Immunologists have long known that B cells and T cells can store the memory of the allergens they have contacted, which explains why the immune system may overreact the next time it encounters the same allergen. However, these new findings have greatly increased the contribution of children and basal cells to this memory.

Given that as a stem cell, basal cells produce other cells found in the airway epithelium, this memory may affect their subsequent gene expression patterns and their ability to produce mature specialized epithelial cells. These researchers noted that the cell type balance in the airway epithelium of patients with severe disease was severely affected, which led to a reduction in the diversity of cell populations.

These findings suggest that efforts to block the effects of IL-4 and IL-13 may be a good way to try to treat chronic sinusitis. Against this hypothesis, these researchers used antibodies that block the same receptor for both cytokines. This antibody has been approved for the treatment of eczema and is being tested for other uses.

The researchers analyzed genes expressed in basal cells obtained from a patient with chronic sinusitis who developed nasal polyps before and after receiving this antibody treatment.

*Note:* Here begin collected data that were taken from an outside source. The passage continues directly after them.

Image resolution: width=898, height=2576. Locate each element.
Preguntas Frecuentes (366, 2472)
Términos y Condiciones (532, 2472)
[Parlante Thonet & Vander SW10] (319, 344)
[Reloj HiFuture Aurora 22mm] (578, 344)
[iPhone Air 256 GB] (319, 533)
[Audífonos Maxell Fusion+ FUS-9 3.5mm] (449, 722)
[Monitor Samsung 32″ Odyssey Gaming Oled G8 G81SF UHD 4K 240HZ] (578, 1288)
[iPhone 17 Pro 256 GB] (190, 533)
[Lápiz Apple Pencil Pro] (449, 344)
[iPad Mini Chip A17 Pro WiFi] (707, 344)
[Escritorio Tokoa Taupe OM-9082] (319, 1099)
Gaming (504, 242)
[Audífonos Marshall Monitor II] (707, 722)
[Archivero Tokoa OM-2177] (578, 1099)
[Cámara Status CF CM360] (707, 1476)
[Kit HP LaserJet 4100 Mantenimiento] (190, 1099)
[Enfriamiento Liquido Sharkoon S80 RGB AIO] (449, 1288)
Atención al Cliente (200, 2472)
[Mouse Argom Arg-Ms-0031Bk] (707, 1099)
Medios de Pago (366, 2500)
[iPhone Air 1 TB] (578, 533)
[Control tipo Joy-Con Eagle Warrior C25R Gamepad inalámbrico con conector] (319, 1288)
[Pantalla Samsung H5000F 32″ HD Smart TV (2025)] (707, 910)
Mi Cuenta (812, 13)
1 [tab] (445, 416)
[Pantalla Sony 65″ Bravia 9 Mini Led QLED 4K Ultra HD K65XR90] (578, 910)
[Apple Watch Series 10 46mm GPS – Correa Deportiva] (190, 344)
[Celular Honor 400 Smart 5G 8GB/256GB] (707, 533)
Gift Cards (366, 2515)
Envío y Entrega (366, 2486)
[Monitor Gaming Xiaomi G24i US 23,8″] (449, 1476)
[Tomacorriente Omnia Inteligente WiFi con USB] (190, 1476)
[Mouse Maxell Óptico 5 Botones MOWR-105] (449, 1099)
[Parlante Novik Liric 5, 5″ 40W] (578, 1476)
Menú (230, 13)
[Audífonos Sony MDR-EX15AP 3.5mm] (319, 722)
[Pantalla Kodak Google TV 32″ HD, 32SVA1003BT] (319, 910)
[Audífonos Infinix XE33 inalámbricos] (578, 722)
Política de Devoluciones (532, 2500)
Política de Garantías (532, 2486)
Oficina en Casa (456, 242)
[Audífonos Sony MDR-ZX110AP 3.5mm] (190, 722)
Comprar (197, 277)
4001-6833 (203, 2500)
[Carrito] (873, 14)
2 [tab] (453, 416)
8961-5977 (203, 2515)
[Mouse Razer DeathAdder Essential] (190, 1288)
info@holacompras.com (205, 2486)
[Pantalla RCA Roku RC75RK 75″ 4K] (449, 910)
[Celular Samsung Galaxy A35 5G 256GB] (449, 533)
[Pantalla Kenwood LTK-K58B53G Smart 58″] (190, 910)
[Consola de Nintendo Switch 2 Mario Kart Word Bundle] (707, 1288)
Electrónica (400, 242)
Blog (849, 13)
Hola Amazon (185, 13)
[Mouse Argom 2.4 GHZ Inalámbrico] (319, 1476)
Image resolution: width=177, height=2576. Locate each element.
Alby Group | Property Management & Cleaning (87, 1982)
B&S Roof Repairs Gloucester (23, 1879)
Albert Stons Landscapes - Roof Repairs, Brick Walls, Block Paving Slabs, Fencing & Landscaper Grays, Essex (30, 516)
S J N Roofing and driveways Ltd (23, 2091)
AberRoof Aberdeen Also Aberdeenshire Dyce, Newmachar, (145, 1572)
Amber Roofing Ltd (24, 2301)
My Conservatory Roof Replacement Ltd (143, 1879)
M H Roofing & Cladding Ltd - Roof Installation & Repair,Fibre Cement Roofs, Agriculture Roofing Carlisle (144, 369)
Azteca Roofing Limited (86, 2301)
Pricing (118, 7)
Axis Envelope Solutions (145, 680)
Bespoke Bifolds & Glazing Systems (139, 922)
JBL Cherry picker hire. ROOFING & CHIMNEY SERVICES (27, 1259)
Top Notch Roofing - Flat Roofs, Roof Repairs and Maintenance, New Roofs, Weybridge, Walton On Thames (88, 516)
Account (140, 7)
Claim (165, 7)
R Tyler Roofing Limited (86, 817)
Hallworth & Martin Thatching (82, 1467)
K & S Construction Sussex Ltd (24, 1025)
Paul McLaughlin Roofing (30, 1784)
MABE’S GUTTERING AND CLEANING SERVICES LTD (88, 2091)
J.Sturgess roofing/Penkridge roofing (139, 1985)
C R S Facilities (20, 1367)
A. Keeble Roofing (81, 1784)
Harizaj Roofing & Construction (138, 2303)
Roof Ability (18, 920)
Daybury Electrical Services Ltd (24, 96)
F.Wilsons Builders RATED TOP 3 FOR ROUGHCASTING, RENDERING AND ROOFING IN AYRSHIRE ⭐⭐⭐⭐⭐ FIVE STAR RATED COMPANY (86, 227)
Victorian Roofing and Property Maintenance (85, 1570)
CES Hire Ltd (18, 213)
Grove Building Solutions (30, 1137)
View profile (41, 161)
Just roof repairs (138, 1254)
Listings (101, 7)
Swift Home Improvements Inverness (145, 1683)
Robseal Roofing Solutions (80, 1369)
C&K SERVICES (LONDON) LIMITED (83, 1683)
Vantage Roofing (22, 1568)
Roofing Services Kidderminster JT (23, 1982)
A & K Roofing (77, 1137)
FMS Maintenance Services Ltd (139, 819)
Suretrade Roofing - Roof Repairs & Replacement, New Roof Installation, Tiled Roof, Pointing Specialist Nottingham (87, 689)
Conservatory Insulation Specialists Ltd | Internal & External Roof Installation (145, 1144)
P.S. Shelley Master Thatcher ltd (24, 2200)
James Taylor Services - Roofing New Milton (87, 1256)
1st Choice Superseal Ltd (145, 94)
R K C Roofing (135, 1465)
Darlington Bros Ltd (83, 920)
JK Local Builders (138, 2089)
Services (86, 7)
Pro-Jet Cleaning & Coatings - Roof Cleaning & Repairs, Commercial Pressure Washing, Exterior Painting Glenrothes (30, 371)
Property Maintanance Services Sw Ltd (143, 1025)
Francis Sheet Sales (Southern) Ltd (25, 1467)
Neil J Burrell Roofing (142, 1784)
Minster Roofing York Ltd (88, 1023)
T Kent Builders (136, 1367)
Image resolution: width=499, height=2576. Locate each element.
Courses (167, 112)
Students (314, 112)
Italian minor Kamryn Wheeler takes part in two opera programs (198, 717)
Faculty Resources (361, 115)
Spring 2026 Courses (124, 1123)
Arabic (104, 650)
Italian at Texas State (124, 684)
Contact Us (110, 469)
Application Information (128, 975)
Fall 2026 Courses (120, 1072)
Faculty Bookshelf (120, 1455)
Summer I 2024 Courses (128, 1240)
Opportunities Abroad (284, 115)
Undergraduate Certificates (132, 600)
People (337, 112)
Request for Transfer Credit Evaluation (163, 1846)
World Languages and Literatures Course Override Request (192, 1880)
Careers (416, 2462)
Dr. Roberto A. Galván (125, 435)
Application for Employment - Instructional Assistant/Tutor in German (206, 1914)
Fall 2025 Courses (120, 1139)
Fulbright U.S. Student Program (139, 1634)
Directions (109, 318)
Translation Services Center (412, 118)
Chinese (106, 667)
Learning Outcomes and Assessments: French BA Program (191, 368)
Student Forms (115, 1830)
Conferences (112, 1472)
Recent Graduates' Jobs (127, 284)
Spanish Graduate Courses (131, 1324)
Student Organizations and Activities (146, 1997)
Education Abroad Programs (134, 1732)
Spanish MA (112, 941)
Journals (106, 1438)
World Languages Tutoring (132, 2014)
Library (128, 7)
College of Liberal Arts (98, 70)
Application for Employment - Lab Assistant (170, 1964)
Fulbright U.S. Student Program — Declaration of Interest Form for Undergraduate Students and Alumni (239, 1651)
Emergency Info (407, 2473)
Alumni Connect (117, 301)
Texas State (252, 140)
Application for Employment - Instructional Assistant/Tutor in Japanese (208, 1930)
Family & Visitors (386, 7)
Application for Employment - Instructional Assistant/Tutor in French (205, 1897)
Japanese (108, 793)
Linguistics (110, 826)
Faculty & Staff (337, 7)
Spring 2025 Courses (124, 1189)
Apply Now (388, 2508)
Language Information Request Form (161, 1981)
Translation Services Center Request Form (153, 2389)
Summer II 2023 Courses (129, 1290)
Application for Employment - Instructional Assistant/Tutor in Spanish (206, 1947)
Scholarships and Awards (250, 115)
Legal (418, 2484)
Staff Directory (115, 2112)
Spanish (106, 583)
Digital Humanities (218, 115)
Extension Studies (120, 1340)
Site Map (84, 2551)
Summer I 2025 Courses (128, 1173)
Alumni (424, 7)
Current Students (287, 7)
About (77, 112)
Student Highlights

The researchers found that most of the genes activated by IL-4 and IL-13 (but from time to time all genes) have returned to normal expression levels. This suggests that blocking IL-4 and IL-13 helps restore basal and secretory cells to a healthier state, but there is still some residual genetic trait.

These researchers are now planning further detailed analysis of how the basal cells store the molecular mechanisms of inflammatory memory, which may help them discover other drug targets. Inflammatory diseases affecting other parts of the body, such as inflammatory bowel disease, are also being studied, in which inflammation usually causes polyps that may become cancer.

Studying whether stem cells in the gut may also remember immune events, maintain disease, and play a role in tumor formation will be key to developing early interventions for inflammation-induced cancer.